(MATERIAL PROVIDED)
--

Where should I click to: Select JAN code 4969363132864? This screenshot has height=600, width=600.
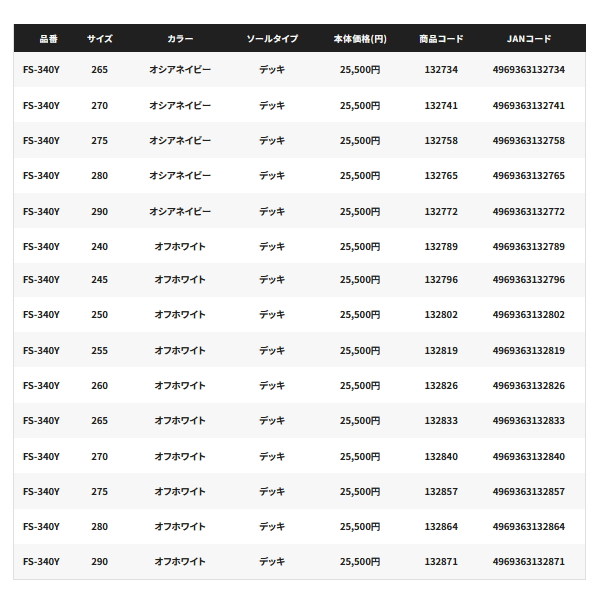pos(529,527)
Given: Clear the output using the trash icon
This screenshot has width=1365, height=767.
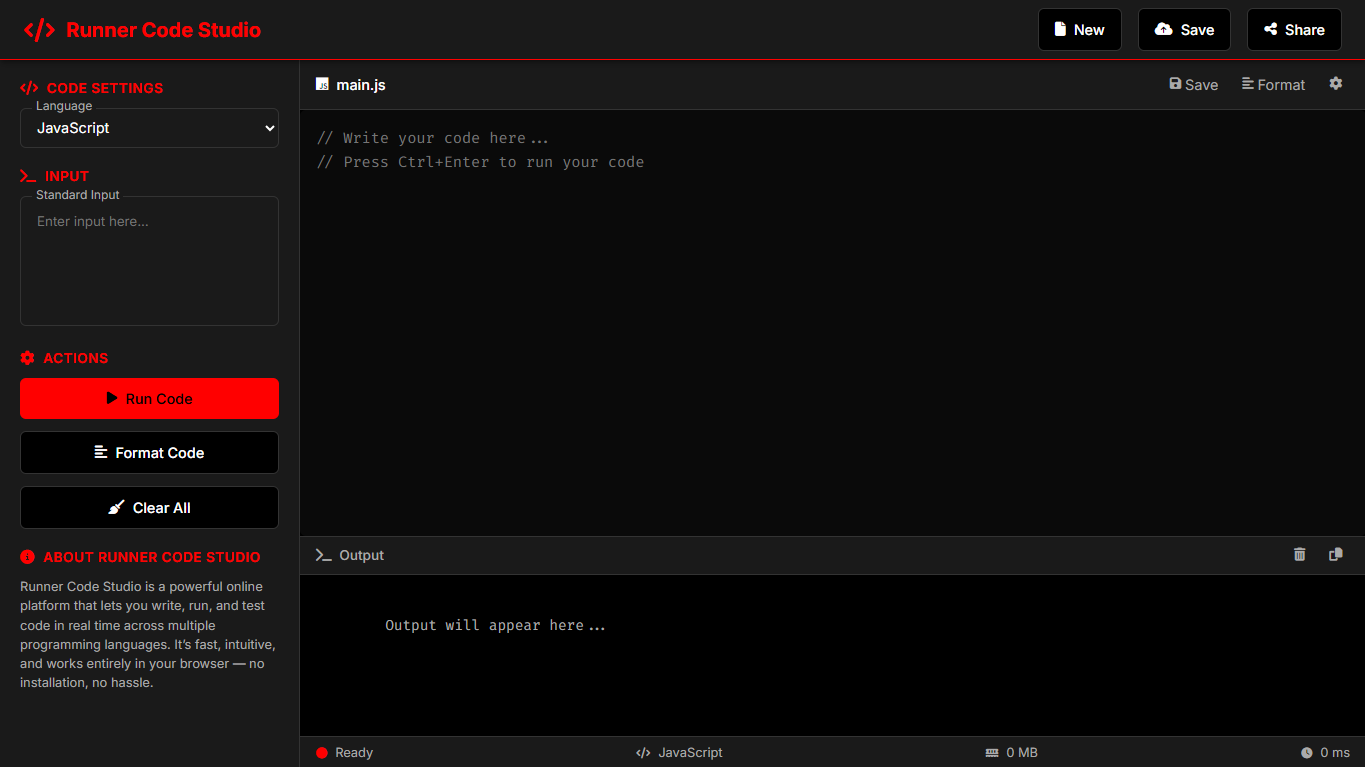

--

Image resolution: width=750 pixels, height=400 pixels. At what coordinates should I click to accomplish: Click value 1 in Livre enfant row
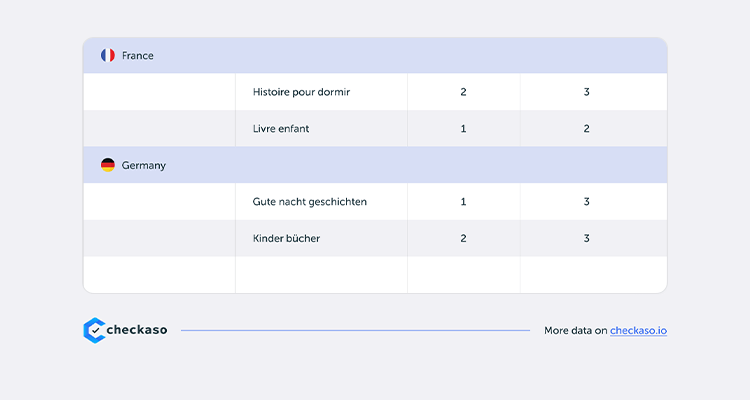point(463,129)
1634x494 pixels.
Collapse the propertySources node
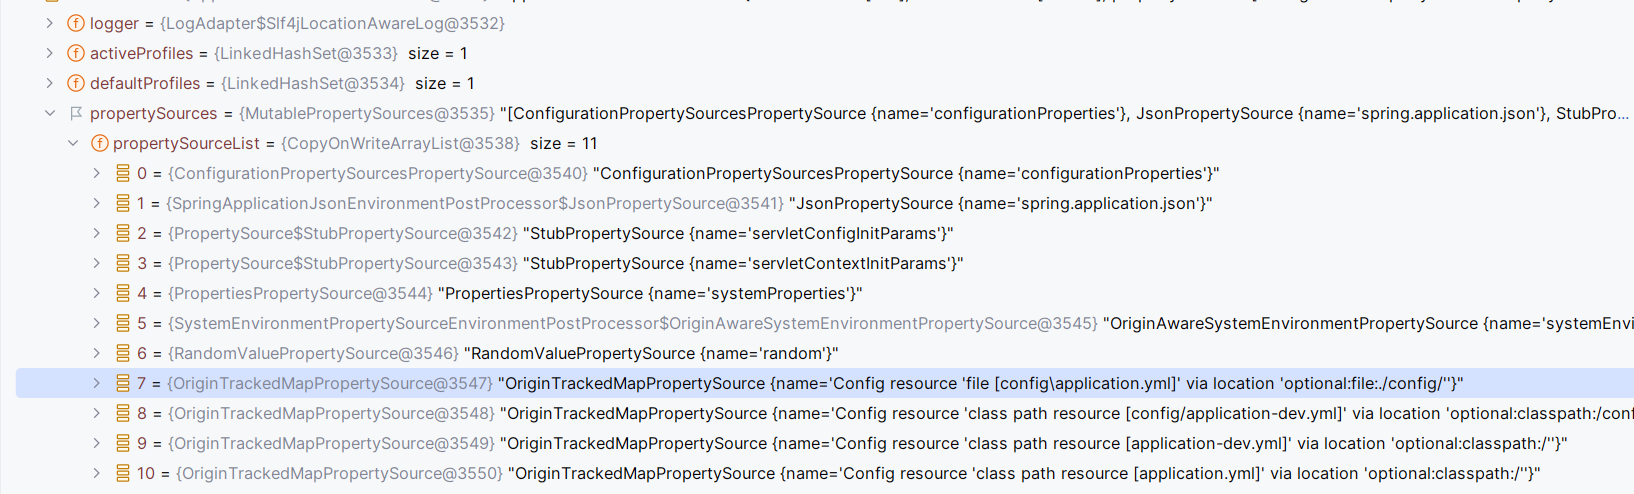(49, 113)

--

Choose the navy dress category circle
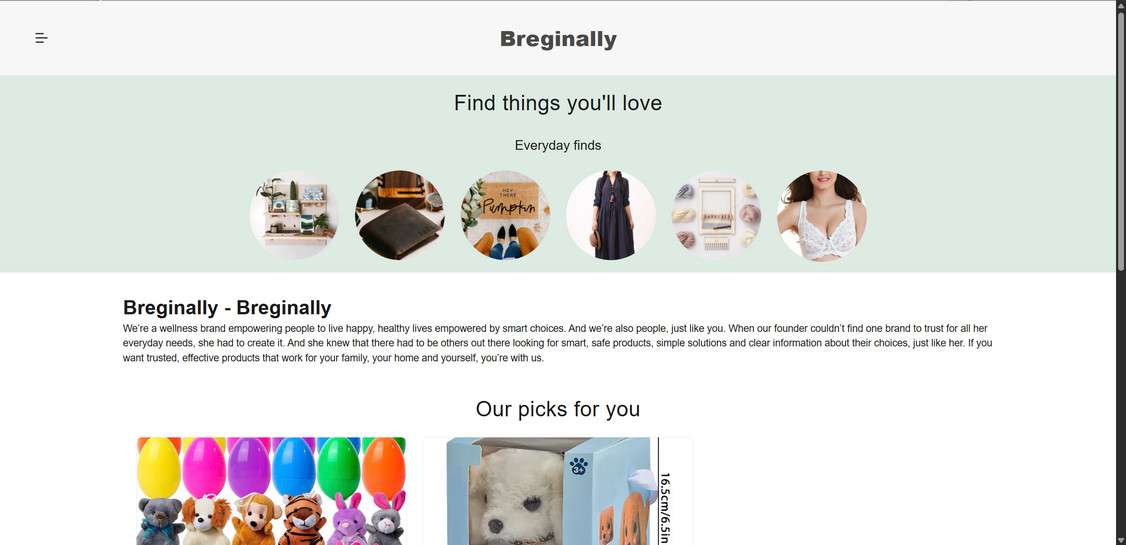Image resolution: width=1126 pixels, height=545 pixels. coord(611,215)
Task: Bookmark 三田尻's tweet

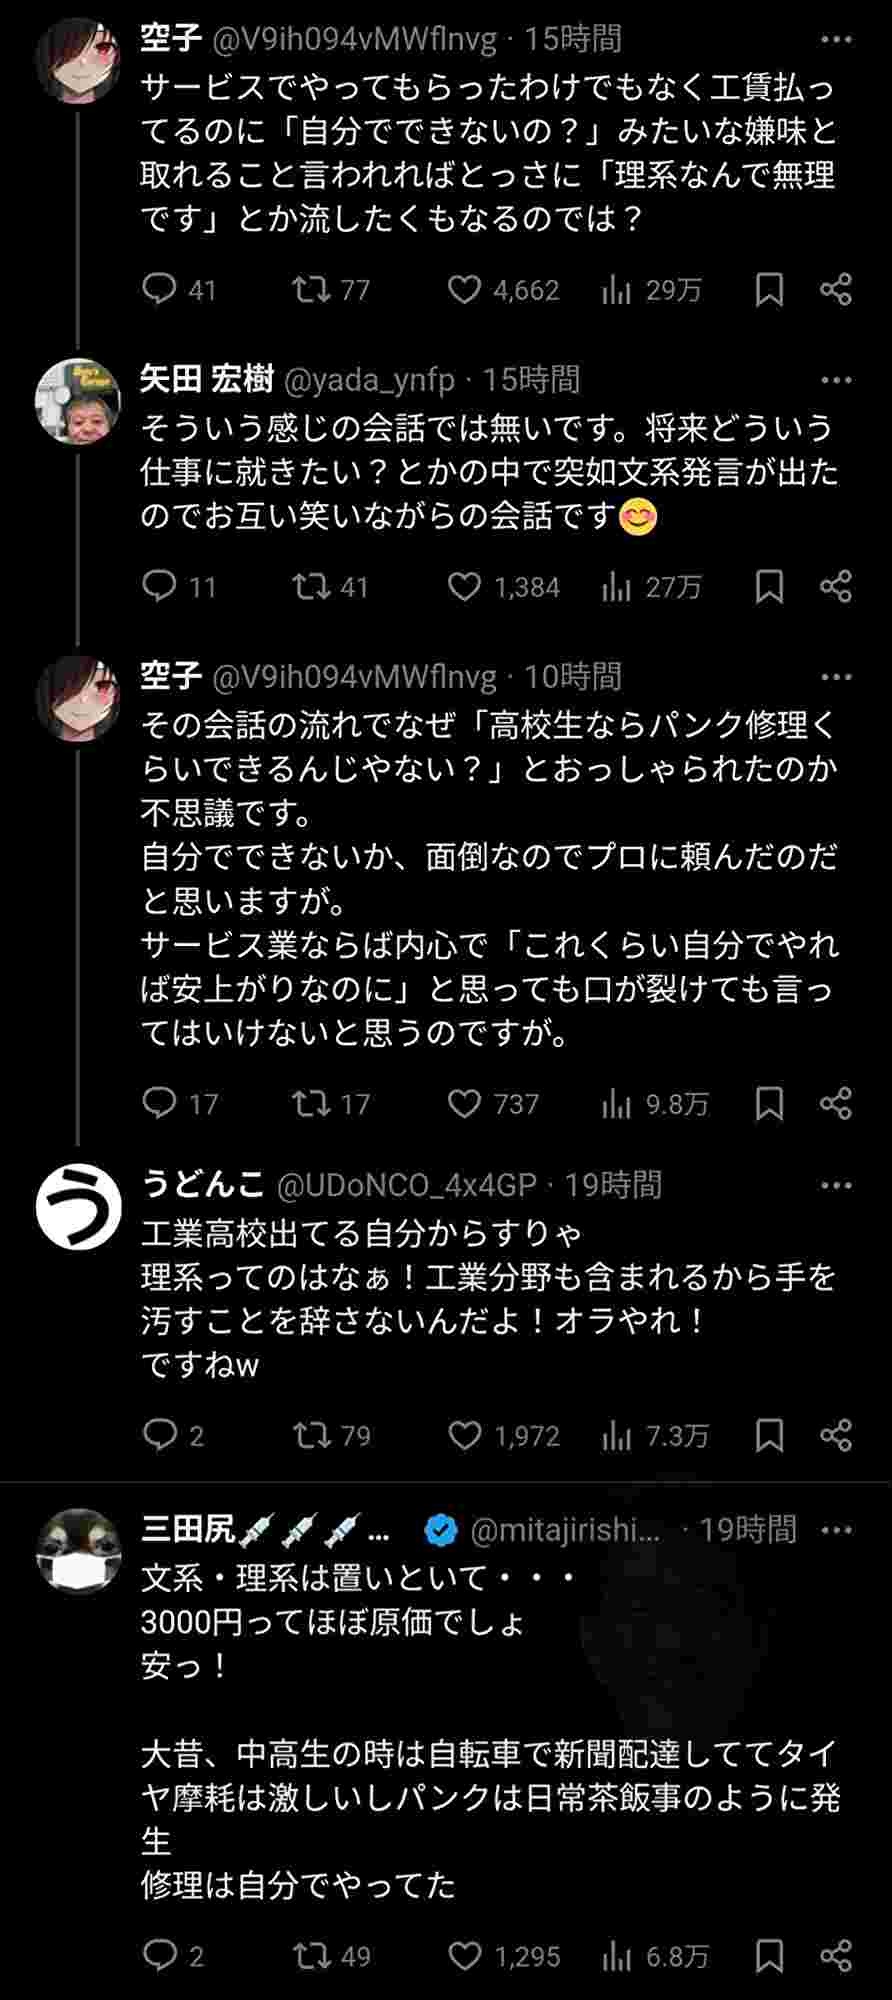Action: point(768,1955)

--

(TASK REQUIREMENTS) Offset every number in the answers by -99, including both the image dimensions and the click coordinates, and write out again every line of the entries in the part that opens with the line containing "Choose the navy dress category circle" and closes with the line containing "Action: point(768,1955)". Leave the pictures out of your answer.

(THE RESULT)
Choose the navy dress category circle
Image resolution: width=1027 pixels, height=446 pixels. coord(512,116)
Task: Bookmark 三田尻's tweet

Action: point(669,1856)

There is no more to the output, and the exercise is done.